Contact with Recruits is an NCAA Violation
From Rutgers Official Compliance Website:
Recruiting occurs whenever a member of the Rutgers athletics staff or an athletics representative encourages a prospective student-athlete to enroll at Rutgers and compete in athletics.
No alumni, boosters or representatives of a college's athletics interests can be involved in recruiting prospective student-athletes. Only coaches and staff members of a college or university are permitted to recruit prospective student-athletes to their school.
So who is a booster (meaning someone Rutgers is responsible for controlling)?
A "representative of the institution’s athletic interest" (a.k.a. "booster") is an individual, independent agency, corporate entity (e.g. apparel or equipment manufacturer) or other organization that is known (or should have been known) by a member of Rutgers’ executive or athletics administration to:
(a) Have participated in or to be a member of an agency or organization promoting Rutgers’ intercollegiate athletics program [i.e., Court Club, Touchdown Club];
(b) Have made financial contributions to the athletics department or to an athletics booster organization of Rutgers;
(c) Be assisting or to have been requested (by the athletics department staff) to assist in the recruitment of prospects;
(d) Be assisting or to have assisted in providing benefits to enrolled student-athletes or their families; or
(e) Have been involved otherwise in promoting Rutgers’ athletics program.Note: Once an individual, agency, corporation or other organization is identified as a "representative of athletics interest", that person/entity retains that identity indefinitely.
So most likely, every regular reader of On the Banks fits one or more of those definitions. Congratulations! You are a booster, and you remain a booster for life. Just like T. Boone Pickens or Phil Knight. Without the Learjet(s).
If you have any specific questions, you can tweet @RUCompliance for the answers.
Contact with recruits on Twitter is a violation of the NCAA's rules, and Rutgers can be penalized for YOUR actions, period. So don't do it.

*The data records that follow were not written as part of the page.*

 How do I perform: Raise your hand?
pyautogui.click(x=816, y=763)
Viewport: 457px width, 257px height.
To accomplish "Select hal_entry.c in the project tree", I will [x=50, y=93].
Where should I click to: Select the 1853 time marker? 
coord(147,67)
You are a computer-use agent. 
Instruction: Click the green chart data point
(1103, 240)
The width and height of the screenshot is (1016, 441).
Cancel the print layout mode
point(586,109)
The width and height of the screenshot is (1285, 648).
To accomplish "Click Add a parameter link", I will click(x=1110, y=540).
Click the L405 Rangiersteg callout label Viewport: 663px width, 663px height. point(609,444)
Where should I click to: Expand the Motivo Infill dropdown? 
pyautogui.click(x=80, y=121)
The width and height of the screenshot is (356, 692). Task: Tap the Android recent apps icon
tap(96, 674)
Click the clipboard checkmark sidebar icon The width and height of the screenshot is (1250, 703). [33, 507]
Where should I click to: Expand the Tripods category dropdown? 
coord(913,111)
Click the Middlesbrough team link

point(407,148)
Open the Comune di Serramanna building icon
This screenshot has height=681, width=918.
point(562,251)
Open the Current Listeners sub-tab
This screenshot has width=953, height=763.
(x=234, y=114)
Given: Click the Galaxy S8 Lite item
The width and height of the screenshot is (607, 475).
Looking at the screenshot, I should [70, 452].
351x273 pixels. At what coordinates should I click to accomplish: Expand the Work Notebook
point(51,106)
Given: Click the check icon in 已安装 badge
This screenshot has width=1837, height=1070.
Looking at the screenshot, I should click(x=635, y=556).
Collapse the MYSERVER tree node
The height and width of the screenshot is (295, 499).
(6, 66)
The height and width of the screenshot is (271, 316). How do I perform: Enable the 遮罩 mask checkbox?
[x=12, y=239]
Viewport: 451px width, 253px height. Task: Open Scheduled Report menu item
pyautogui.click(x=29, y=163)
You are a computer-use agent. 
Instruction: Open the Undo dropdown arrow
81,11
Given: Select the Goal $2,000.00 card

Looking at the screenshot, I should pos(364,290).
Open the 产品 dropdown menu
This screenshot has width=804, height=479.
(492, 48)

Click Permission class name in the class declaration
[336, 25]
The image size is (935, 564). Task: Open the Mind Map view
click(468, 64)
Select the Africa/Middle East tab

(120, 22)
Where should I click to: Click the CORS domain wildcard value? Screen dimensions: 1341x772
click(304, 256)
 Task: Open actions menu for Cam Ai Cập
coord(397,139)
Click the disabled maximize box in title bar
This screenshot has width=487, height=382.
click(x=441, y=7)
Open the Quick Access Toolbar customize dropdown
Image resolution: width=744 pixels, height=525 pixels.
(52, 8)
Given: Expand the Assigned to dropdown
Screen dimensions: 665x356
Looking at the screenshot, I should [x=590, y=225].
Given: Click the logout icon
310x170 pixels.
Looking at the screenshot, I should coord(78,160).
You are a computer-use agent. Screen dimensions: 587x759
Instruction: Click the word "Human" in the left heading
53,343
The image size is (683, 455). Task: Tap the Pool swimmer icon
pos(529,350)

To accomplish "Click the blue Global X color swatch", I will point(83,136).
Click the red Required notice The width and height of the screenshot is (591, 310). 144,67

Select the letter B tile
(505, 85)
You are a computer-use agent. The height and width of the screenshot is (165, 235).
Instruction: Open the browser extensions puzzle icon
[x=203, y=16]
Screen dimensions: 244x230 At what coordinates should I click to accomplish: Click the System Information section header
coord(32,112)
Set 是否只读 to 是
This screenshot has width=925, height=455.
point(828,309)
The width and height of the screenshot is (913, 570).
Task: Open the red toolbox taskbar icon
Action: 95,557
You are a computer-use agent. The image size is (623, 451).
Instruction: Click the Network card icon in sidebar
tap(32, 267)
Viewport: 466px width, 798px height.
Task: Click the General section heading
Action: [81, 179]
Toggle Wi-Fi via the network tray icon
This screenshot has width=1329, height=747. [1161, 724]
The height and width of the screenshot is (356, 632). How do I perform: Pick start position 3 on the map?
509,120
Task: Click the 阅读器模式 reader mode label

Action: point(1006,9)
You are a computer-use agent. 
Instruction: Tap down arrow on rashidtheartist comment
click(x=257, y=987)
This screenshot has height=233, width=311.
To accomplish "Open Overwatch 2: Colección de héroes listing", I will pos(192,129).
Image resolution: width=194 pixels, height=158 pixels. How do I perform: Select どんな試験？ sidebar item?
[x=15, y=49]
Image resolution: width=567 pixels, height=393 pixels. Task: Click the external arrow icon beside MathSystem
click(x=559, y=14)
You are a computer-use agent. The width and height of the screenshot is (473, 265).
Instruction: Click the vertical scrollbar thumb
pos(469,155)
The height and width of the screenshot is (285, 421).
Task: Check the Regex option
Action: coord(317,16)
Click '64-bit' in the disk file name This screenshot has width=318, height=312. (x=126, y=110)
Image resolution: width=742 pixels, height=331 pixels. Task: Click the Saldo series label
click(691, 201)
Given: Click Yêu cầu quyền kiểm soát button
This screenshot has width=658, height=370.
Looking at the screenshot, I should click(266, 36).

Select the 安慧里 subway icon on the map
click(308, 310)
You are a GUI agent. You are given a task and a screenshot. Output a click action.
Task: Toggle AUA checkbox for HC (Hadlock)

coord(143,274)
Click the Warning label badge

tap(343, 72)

I know what you are going to say: "Every school's fans do this, and nobody is ever going to notice or penalize RU for my persuasive and meaningful tweets with young Johnny Prospect." You are probably right -- this is an extremely difficult violation to police, and there are knuckleheads in every fanbase committing these violations. So what? It's still a violation, and it still looks awful. It's not helping, and you are embarrassing yourself, so why take the chance?
One More Thing . . .
Shameful MT @StevenG511: People are very immature about my decision. Say shame on my parents?! My father passed away and youre mad @ him?!
— ScoutBrianDohn (@BrianDohnScout) March 31, 2014
If you are one of the degenerates who disparage or threaten a high school prospect for choosing another school, you need more help than this humble blog is medically licensed to provide to you. If you threaten someone on the internet, you have committed a crime, and given the interstate nature of the internet, probably a federal offense. You are not allowed to threaten people in real life, and the same rules apply online. Don't even think about it. No one should act this way, and certainly not Rutgers fans. Stay classy.
This has been an OTB public service announcement. Now back to your regularly scheduled PoSU trolling, Julie Hermann lamenting and naked free throw remembering.